Grgich, however, did open a winery in Croatia after purchasing and restoring a former fortress on the Adriatic dating back to 1947. The same year the Smithsonian commemorated his role in American wine history (1996), Grgich opened Grgic Vina (he added an “h” to his name in the United States to help Americans pronounce it correctly). The winery, on the steep hillsides of Trstenik, produces plavac mali, as well as a white wine called posip. And this is where Grgich’s story circles back to his arrival in Napa.

Grgic Vina’s vineyards in the Dingac appellation face the Adriatic Sea.

“When I came to Napa Valley, first day I saw zinfandel,” he says. “I looked at the leaves and the clusters and the color of the grapes. I was puzzled in a moment whether I am in America or whether I am in Croatia, because we have such a wine in Croatia that is not different physiologically.”

It was not until 1998, however, that Grgich pursued confirmation that the grapes in the two countries were iden-tical. He convinced Carole Meredith, a University of California, Davis, pro-fessor, to embark upon a study of the origins of zinfandel. In 2001, after DNA analyses of hundreds of samples, Meredith and a Croatian researcher at the University of Zagreb determined that zinfandel, primitivo (grown primarily in Italy), and Croatia’s ancient crljenak kastelanski share the same genetic structure. Plavac mali is the offspring of crljenak and dobricic, another Croatian varietal.

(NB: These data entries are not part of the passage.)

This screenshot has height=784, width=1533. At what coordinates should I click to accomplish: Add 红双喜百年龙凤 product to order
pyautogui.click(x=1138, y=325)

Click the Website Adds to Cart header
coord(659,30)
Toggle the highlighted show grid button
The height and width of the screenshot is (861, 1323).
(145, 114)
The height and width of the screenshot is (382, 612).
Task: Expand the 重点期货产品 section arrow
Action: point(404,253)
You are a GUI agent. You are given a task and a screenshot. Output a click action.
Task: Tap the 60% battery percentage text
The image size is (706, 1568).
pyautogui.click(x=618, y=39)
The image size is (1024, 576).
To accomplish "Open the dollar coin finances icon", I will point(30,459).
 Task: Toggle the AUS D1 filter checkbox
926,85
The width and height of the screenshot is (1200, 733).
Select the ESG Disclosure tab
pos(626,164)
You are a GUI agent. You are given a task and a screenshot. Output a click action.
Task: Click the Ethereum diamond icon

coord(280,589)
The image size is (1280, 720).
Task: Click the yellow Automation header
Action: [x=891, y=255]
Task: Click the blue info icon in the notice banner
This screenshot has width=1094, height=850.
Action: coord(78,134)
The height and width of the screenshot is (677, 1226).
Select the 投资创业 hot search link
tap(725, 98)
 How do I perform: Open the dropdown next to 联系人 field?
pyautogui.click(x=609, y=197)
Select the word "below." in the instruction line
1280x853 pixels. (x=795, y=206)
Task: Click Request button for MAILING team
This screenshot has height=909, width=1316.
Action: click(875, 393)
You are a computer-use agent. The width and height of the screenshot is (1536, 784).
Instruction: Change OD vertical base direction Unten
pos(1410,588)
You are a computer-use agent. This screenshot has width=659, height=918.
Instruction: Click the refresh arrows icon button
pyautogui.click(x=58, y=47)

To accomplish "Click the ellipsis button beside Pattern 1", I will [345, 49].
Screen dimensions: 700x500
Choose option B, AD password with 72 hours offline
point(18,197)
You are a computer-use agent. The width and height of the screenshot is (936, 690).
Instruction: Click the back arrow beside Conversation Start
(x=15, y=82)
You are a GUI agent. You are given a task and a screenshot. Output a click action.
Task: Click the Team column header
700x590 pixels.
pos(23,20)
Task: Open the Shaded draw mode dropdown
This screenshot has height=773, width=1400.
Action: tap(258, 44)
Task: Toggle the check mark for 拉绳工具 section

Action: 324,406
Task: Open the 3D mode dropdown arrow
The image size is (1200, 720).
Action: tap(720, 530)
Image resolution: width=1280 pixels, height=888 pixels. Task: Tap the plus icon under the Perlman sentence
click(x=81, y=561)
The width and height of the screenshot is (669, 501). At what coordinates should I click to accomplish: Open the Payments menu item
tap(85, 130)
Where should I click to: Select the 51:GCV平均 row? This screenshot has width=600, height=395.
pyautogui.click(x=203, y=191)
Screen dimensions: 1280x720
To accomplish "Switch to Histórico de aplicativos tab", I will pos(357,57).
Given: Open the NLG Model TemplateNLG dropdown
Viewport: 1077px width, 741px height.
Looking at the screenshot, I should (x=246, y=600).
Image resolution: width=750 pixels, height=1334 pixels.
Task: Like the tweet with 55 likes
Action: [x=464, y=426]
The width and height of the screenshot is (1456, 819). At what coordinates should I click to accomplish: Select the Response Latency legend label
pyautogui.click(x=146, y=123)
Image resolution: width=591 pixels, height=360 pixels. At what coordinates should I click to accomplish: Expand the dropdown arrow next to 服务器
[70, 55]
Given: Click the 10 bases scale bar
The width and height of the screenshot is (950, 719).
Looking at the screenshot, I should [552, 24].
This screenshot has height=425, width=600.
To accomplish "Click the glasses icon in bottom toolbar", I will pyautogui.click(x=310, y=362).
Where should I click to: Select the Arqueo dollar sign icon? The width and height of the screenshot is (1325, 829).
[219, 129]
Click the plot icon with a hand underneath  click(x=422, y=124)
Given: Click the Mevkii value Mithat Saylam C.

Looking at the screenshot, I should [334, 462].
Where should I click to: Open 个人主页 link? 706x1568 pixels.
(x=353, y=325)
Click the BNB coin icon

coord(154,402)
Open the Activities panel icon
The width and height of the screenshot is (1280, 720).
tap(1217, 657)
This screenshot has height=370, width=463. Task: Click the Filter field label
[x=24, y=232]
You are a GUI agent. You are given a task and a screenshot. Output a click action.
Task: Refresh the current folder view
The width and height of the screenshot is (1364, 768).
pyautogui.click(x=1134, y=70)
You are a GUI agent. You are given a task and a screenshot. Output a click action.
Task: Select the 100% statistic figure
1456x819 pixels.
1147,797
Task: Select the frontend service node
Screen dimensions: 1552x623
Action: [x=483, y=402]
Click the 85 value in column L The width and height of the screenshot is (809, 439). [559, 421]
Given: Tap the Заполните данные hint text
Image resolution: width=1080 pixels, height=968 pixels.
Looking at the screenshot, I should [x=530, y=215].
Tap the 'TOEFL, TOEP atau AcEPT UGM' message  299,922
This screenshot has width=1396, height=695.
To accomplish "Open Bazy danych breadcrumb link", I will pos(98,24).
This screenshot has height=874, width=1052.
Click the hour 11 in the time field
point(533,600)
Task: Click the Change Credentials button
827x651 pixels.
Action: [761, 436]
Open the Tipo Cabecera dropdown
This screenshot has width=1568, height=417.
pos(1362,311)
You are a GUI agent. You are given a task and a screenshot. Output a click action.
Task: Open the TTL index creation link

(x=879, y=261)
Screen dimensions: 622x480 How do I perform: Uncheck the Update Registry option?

Although crljenak has all but disappeared (one reason Meredith’s research took so long), Grgic Vina grows 17 vines courtesy of the University of Zagreb. “We have one barrel, 2008 vintage,” Grgich says. “Maybe we will bottle it in 15 months.”

Meanwhile, Grgich extols the virtues of plavac mali, which he says possesses more color and more resistance to rain than zinfandel and “maybe some day will replace zinfandel in America.”

Grgich leaves the task of introducing plavac mali to the states to another generation.

“I am on the end of my life, and that’s why I came here to paradise — to enjoy my life, not to work so hard,” he says. Later, he employs the metaphor of climbing to his lifetime of achievements.

“I used to climb mountains in Croatia, and I climbed St. Helena [in Napa County] 50 years. There’s something that pulls me up, and I try to make another 50 years here in La Quinta. Who knows?”

HEARD THROUGH THE GRAPEVINE

Zinfandel talks to Mike Grgich.
“When it goes through the throat, it says, ‘Mooore,’” the famed winemaker says.

At the same time, he thinks it’s going to be replaced by a wine made in Croatia: plavac mali (“little blue,” referring to the small size and bluish cast of the grape) — the “child” of crljenak and dobricic, the former having the same DNA as zinfandel. According to Grgich, seven different wines have crljenak genes and there are several plavac varietals, but with larger berries than plavac mali.

“Plavac mali is much more fruity and more elegant [than zinfandel],” Grgich says. “It has advantage over crljenak and zinfandel by having more color and heavier skins [making it more resistant to rain].” While California winemakers, including Grgich, sometimes add petite sirah to zinfandel for color, Croatian winemakers produce 100 percent plavac mali. The best is grown in the Dingac appellation of Dalmatia, Grgich says. His own Dingac vineyards lie on a slope with a 50 percent grade, facing the Adriatic Sea.

After opening in 1996, Grgic Vina exported wine to 20 U.S. states. Then, as tourism increased in Croatia, so did local wine sales. “For the last five years, we have not enough wine to export into the U.S., though many people ask [for it],” Grgich says. Not only do government bureaucracy and transportation costs make exporting the wine less attractive, but also he can charge a higher price (about $35) in Croatia because of increased tourism and fewer grapes/less competition.

“Over there, we sell our vintage in six months,” Grgich says. (Grgic Vina annually produces 1,500 cases of red plavac mali and 1,500 cases of white posip.)

While there are about 82,200 acres of grapes in Croatia, “They are planting now because if they get into the EU, they will be limited,” Grgich says. “Now there is a big rush; [vineyards] are popping up everywhere.”